Oxford scientists have developed a new screening method which reveals new ways of combating antimicrobial resistant bacteria.
In research published by Chemical Science, scientists at the Ineos Oxford Institute for Antimicrobial Research (IOI) have identified several compounds that could make tetracyclines (a type of antibiotic) effective against drug-resistant bacteria.
Tetracyclines are mostly used in treating respiratory tract infections, urinary tract infections, and sexually transmitted diseases. However, increasing bacterial resistance is making them less and less useful. An enzyme called Tet(X), which breaks down tetracycline antibiotics and, essentially, makes them ineffective, is especially resistant.
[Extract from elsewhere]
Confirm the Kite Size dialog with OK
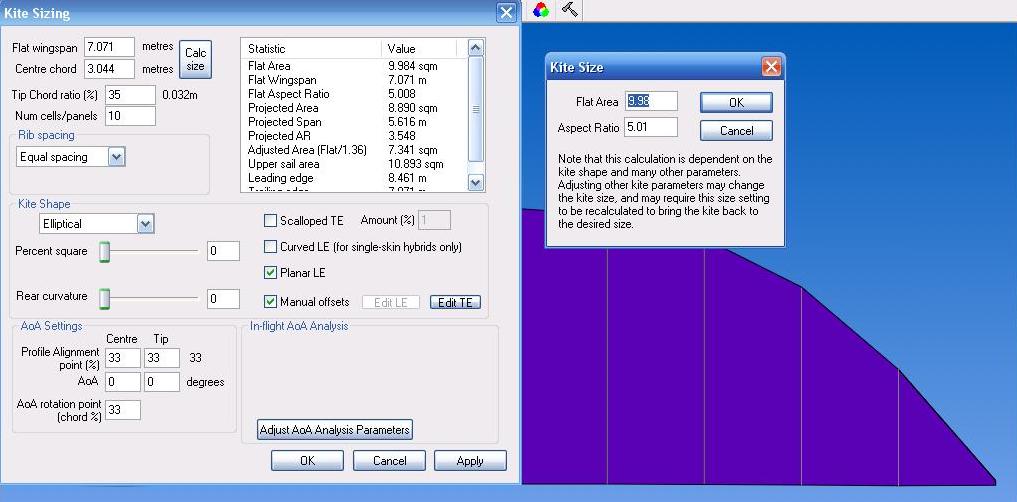 (735, 102)
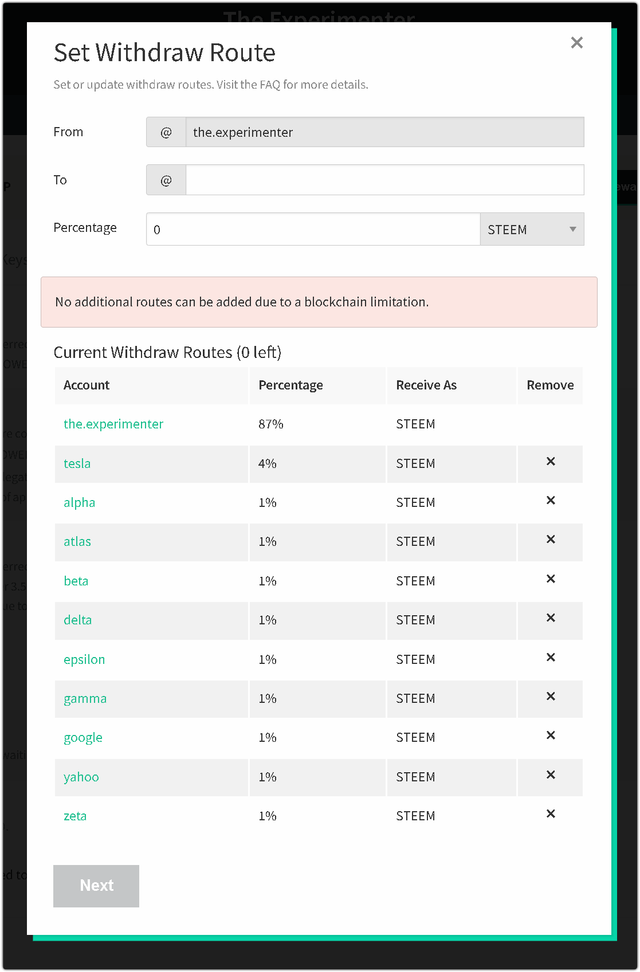Remove the google withdraw route
This screenshot has width=640, height=972.
click(550, 736)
The IOI team has developed a “fluorescent tetracycline probe” which binds to Tet(X). This means they can identify any substances which block Tet(X). As a result, scientists can test thousands of existing drugs to test if they have the potential to block resistance to antibiotics.
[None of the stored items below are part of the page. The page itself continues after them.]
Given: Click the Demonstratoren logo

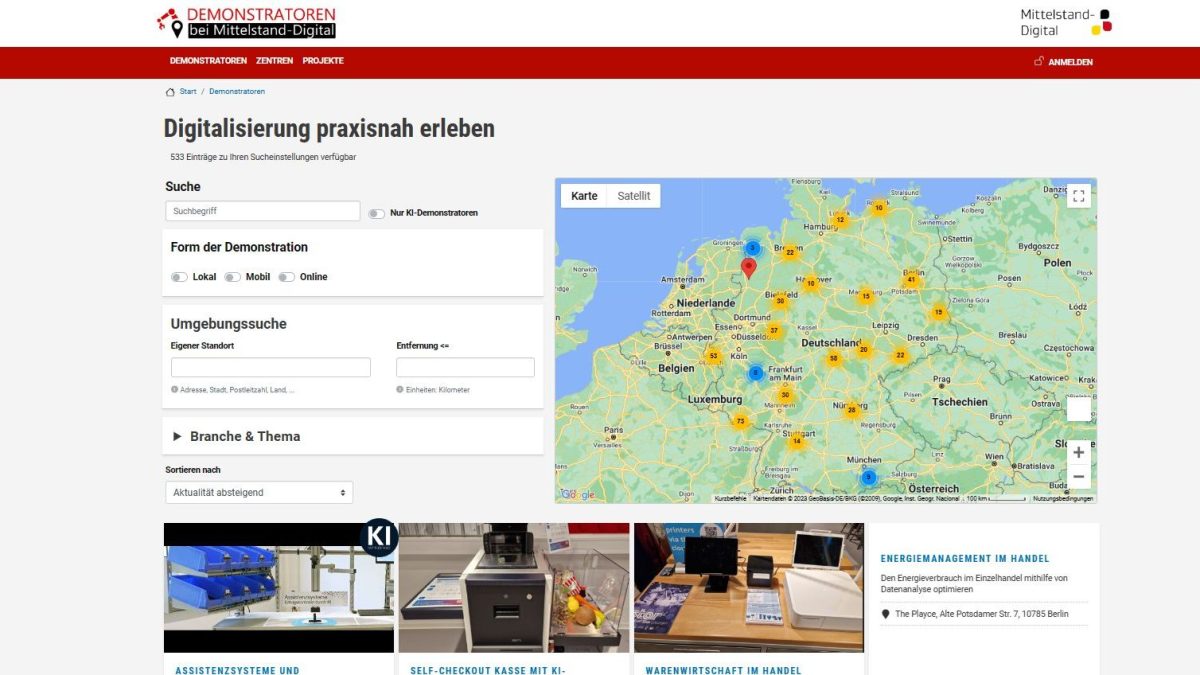Looking at the screenshot, I should (x=247, y=23).
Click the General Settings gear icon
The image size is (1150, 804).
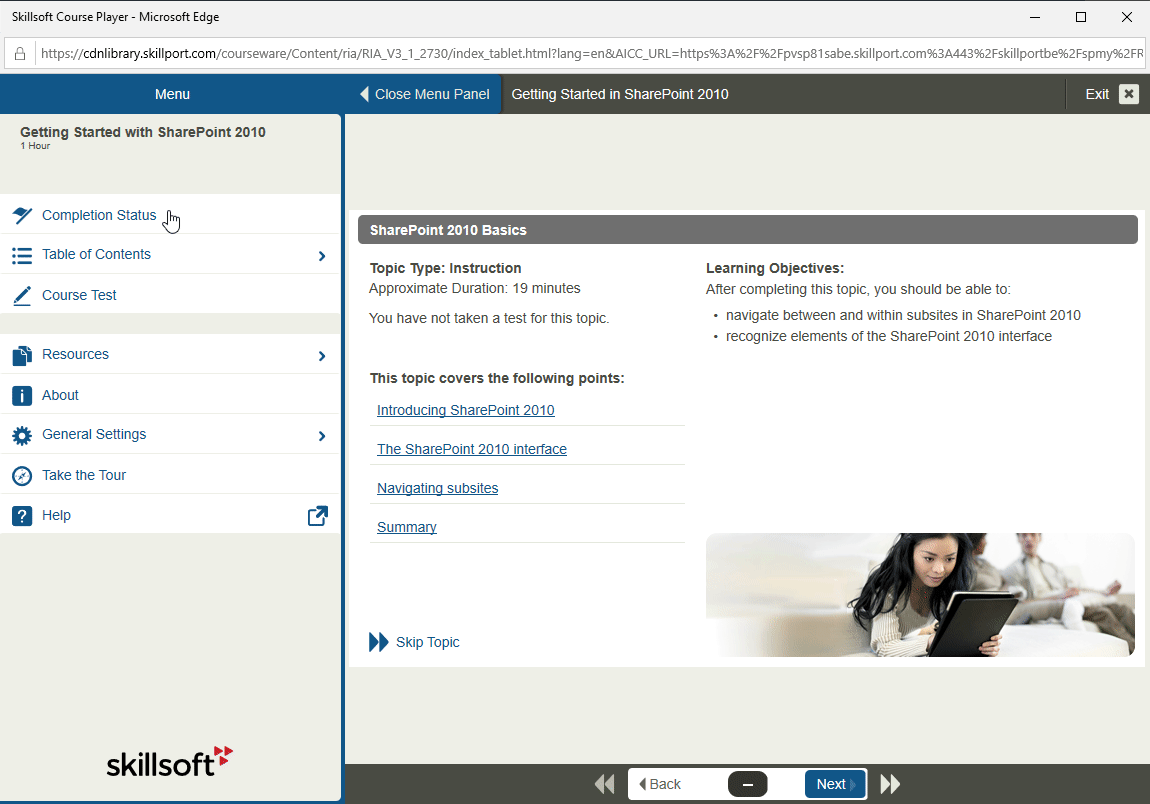[x=22, y=435]
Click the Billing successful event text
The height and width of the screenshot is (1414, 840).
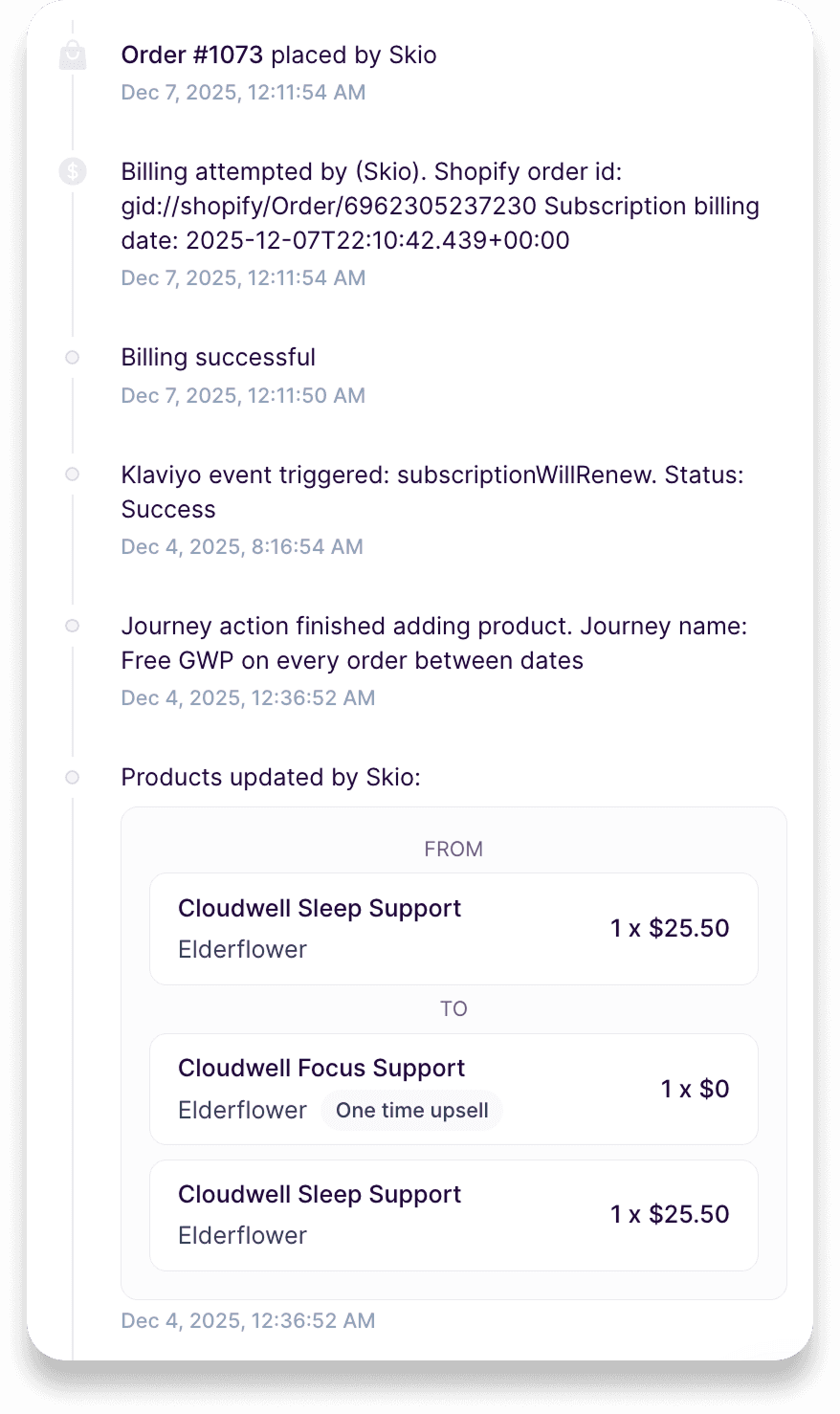218,358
Three of the six drugs were already in clinical use. X-ray crystallography showed that these compounds bind within Tet(X)’s active site, providing insight into how they block the enzyme and suggesting routes for future drug design.
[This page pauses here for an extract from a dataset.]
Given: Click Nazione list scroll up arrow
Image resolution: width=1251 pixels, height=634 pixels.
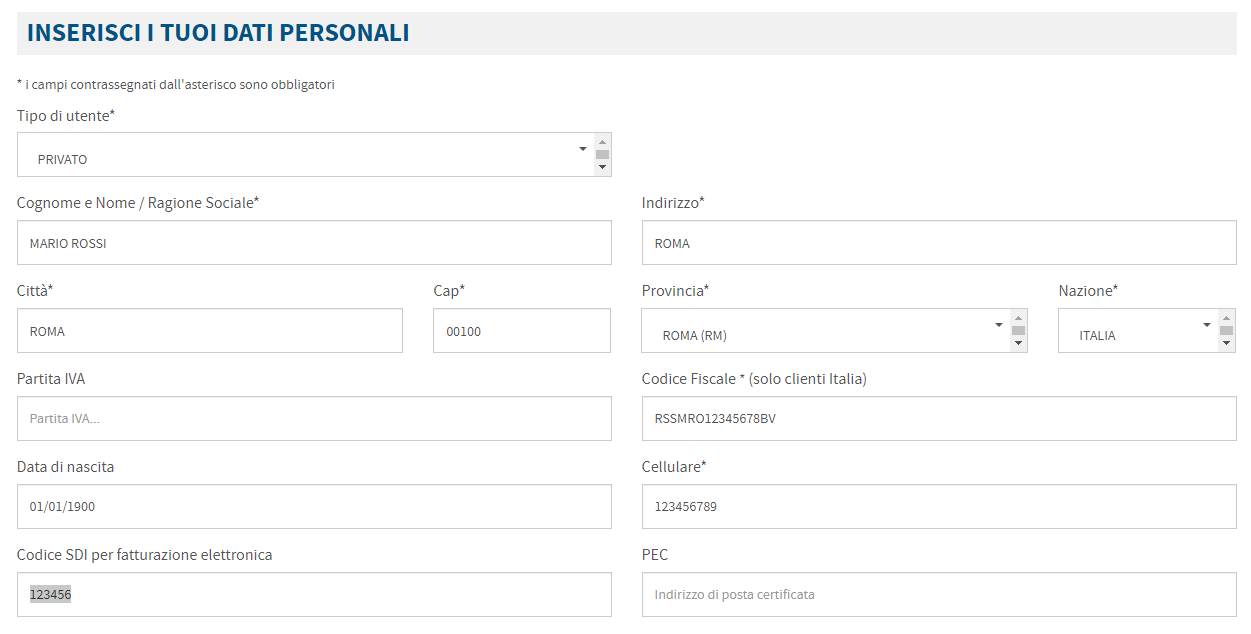Looking at the screenshot, I should [x=1227, y=317].
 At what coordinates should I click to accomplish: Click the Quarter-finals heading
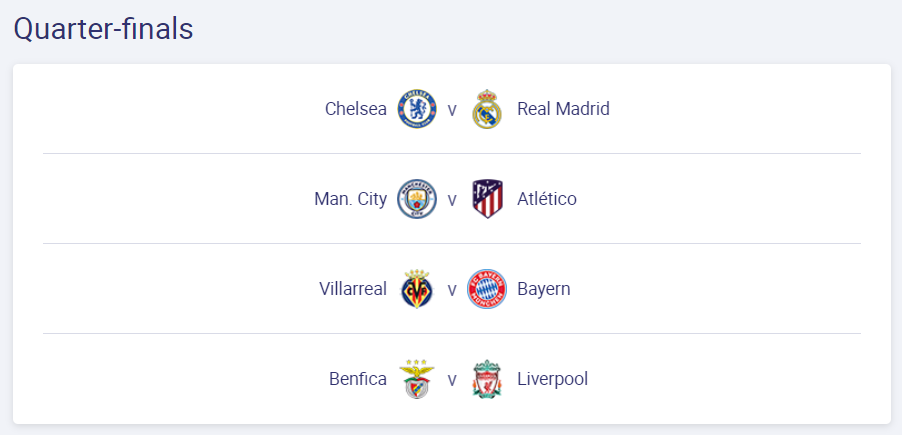[x=104, y=29]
Professor Christopher Schofield, Director of Chemistry at IOI, said: “The global rise of Tet(X)-mediated resistance threatens to undermine the effectiveness of last-line antibiotics. Pairing these antibiotics with inhibitors that block enzyme degradation is essential to protect these drugs.
“We have found promising compounds and developed a robust assay platform to accelerate development of tetracycline inhibitors—laying the groundwork for next-generation combination therapies.”
Dr Matthew Beech, Postdoctoral Research Associate at IOI and first author of the paper, also said: “Our newly-developed fluorescent probe has helped us discover existing medicines such as antipsychotics and antimalarials that can be used to protect tetracycline antibiotics. Crystal structures have also revealed how these compounds latch onto Tet(X), unlocking new design strategies.
“We will now work to refine these molecules, with the ultimate aim of delivering a new combination therapy that can be used in clinical settings.”
The study is titled “Binding Assays Enable Discovery of Tet(X) Inhibitors that Combat Tetracycline Destructase Resistance”.